Note that EVERY senator had to agree to block any Trump recess appointments. Also remember that Trump had told the Senate not to leave town until they came up with another health-care plan. Yet another poke in Trump’s eye by the Senate.
USA Today says that Trump’s woes with the Senate were made worse by Trump’s bullying tactics.
President Trump’s strong-arm negotiating tactics may have worked against business opponents but they are backfiring with Republican senators, who resent being bullied to vote with the president on health care and other issues and have the political clout to resist him, experts say.
“No matter how strong or dominant a personality the president has, he is going to have trouble taking on an American political institution as powerful as the U.S. Senate,” said Grant Reeher, a political science professor and director of the Campbell Public Affairs Institute at Syracuse University. “Senators have a strong sense of independence and sense of self that says ‘I don’t get pushed around that way.’ And they’re pushing back.”
The hostility toward Trump’s attacks goes right to the top. Trump had told McConnell to get rid of the filibuster, and McConnell recoiled, according to Politico.
A day after Trump urged McConnell to kill the filibuster. . .McConnell had this to say to the new president: That’s not your call. “That’s not a presidential decision. That’s a Senate decision,” McConnell told Politico.
The hostility toward Trump has increased to the point where some Senators are now talking about censuring Trump for various actions, including lying about Russia.
While Republicans hold the reins in both chambers of Congress, impeachment is an unlikely response to any of these growing concerns. But there is another option for members of Congress frustrated with the president but not prepared to impeach him: censure.
Censure lacks the legal bite of impeachment, such as disbarment from public office, but comes with its own political barbs. Although it hasn’t received much attention so far, this may be the likeliest scenario for Trump because it avoids the constitutional pitfalls of indictment and requires less political support from congressional Republicans than impeachment. . .
One other feature of censure is worth noting: unlike the impeachment process, the Senate could issue its own censure without waiting for the House to act first or in agreement.
And that’s Trump’s problem. The Senate has a lot of power, certainly more than the House. And FiveThirtyEight points out why the Senate is more hostile than the House.
1. Duh, re-election. . . The theory here is that being anti-Trump would hurt a Republican senator or representative with the GOP base and could lead to either a primary challenge or depressed support in the general election. Since all House members are facing re-election, more are shying away from open criticism of the president.
2. Senators may dislike Trump more than House members do. . . By last October, near the end of the presidential campaign, 14 of the 54 then-sitting GOP senators (26 percent) were refusing to back Trump, according to Vox. In contrast, just 29 of the 247 House members the GOP had at that time refused to back Trump (12 percent).
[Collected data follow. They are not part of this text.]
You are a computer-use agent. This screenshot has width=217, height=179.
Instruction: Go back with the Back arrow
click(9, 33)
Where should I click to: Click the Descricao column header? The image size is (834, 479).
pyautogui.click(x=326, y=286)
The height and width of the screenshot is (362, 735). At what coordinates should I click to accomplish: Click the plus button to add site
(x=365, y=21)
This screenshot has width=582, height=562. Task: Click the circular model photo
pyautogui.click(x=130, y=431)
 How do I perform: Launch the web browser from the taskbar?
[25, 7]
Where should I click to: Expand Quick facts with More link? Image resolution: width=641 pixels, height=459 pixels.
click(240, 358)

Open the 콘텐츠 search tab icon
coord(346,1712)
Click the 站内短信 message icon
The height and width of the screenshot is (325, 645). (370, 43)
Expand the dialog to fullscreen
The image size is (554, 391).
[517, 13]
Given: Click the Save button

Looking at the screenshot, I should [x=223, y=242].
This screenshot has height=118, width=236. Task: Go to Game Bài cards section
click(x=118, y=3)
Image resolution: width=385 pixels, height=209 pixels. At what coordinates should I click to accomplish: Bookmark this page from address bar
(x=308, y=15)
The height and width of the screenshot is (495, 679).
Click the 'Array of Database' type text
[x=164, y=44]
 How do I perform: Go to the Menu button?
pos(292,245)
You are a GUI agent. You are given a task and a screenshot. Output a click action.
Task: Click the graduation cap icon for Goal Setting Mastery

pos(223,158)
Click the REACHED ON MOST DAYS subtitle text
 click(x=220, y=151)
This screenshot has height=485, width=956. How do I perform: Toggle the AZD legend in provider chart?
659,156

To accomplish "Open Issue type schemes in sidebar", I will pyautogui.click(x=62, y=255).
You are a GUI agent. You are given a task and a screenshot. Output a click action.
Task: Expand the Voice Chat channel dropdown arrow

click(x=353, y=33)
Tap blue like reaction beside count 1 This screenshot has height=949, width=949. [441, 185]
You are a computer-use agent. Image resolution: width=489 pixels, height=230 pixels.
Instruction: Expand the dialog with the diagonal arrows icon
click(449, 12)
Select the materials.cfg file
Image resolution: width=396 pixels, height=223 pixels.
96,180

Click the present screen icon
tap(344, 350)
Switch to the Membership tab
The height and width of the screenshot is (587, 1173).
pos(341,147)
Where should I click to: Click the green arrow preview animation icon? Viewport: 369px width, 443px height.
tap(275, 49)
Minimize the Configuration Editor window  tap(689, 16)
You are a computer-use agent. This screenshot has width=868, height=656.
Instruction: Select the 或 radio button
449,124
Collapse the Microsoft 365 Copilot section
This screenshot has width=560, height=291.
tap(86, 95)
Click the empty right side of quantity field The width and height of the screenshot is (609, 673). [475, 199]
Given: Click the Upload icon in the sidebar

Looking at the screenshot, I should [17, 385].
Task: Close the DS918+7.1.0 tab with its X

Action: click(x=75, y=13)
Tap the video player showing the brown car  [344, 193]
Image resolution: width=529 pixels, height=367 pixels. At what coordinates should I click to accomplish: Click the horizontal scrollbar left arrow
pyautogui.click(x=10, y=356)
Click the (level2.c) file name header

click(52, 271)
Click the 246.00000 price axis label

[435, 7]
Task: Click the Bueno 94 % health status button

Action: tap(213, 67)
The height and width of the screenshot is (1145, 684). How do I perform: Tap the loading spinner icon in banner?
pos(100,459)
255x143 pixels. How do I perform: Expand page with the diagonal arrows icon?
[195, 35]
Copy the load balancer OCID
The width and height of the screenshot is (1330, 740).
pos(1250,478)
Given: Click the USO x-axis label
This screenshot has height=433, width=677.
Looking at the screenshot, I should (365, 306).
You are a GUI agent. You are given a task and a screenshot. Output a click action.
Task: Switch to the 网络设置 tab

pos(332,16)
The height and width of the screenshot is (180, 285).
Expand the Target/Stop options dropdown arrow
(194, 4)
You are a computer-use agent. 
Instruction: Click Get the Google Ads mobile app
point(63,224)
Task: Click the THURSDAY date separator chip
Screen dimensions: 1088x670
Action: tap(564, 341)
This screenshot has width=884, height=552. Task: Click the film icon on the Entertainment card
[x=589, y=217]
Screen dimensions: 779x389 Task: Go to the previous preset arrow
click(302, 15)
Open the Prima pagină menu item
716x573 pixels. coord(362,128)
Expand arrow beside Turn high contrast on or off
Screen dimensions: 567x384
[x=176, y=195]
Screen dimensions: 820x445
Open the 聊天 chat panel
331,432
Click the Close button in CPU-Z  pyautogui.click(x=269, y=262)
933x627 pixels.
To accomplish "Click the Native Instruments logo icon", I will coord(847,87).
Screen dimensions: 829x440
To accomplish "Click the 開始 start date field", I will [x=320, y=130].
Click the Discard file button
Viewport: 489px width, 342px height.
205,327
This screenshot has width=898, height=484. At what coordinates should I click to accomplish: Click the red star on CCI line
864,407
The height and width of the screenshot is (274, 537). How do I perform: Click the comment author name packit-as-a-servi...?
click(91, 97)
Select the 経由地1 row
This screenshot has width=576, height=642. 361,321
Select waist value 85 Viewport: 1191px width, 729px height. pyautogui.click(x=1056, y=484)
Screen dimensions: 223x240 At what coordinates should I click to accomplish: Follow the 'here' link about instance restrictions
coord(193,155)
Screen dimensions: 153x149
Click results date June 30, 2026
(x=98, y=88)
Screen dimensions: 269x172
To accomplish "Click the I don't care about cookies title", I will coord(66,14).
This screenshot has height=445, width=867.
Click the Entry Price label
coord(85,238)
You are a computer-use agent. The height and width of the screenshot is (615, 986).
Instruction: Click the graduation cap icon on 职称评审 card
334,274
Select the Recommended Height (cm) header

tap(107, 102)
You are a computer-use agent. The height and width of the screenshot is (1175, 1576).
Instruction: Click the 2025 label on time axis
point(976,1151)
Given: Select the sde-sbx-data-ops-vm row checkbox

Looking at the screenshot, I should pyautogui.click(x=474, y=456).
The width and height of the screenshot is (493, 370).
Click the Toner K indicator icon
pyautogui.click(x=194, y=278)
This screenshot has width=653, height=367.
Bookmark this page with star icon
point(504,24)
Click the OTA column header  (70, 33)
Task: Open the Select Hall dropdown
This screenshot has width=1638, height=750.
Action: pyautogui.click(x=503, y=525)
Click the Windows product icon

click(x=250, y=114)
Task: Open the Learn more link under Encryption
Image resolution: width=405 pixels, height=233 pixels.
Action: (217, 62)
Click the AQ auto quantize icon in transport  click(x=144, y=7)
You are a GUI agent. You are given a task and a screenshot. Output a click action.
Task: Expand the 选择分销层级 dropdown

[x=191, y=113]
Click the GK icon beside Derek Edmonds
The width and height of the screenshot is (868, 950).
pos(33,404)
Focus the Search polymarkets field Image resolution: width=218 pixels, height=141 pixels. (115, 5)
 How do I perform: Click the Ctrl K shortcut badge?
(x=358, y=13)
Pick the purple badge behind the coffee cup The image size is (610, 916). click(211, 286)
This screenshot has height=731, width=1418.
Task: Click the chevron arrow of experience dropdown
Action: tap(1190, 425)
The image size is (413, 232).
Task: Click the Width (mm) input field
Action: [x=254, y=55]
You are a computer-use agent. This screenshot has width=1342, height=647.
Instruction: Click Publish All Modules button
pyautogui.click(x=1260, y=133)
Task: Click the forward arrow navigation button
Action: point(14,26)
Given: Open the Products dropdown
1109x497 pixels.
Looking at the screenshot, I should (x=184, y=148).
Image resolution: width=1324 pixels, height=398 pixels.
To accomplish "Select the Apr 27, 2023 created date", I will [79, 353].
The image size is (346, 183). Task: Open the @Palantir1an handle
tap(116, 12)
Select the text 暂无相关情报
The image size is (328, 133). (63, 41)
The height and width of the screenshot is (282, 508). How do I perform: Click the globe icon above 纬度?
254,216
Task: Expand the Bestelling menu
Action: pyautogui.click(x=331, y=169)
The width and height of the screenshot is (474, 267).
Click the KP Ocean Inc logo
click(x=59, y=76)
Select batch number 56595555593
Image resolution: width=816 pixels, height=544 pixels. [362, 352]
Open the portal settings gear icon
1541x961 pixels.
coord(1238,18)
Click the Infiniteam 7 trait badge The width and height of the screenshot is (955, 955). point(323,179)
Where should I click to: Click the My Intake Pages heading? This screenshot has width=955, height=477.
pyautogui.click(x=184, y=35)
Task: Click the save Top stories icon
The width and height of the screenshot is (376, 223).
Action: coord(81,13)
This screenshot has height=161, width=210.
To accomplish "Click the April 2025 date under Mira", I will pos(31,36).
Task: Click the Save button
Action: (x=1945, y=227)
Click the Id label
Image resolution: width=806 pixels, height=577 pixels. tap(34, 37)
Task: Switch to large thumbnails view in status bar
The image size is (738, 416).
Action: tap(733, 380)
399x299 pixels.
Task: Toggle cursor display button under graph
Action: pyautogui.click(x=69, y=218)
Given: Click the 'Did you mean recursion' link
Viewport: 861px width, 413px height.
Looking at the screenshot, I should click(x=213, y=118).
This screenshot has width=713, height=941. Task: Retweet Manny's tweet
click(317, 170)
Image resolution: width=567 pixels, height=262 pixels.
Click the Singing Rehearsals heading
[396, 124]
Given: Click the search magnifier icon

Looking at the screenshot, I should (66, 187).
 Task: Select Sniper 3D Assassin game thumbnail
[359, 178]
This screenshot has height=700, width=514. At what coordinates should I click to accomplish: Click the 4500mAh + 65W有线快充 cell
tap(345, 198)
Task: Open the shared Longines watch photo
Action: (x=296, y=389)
3. The Senate provides more high-profile opportunities for criticism. . . Senators are more well-known, so journalists may choose to ask them their views on issues and quote them more than rank-and-file House members.
4. The House may be more aligned with Trump on issues. . .The House Freedom Caucus. . .is closer to Trump than other parts of Congress are. . .The House also seems to have something of a Fox News-wing.
5. Paul Ryan may support Trump more than Mitch McConnell. . . House Speaker Paul Ryan, perhaps compensating for his disavowal of Trump during the campaign, regularly defends the president now. . . McConnell is setting a tone that senators should challenge Trump when they see fit and Ryan is not.
FiveThirtyEight leaves out the most important difference. Thanks to Gerrymandering, House districts are drawn to give incumbents the most radical partisans in their district, so the representative must voice that radicalism. By contrast, senators have to please voters across the entire state, which are, of course, more moderate.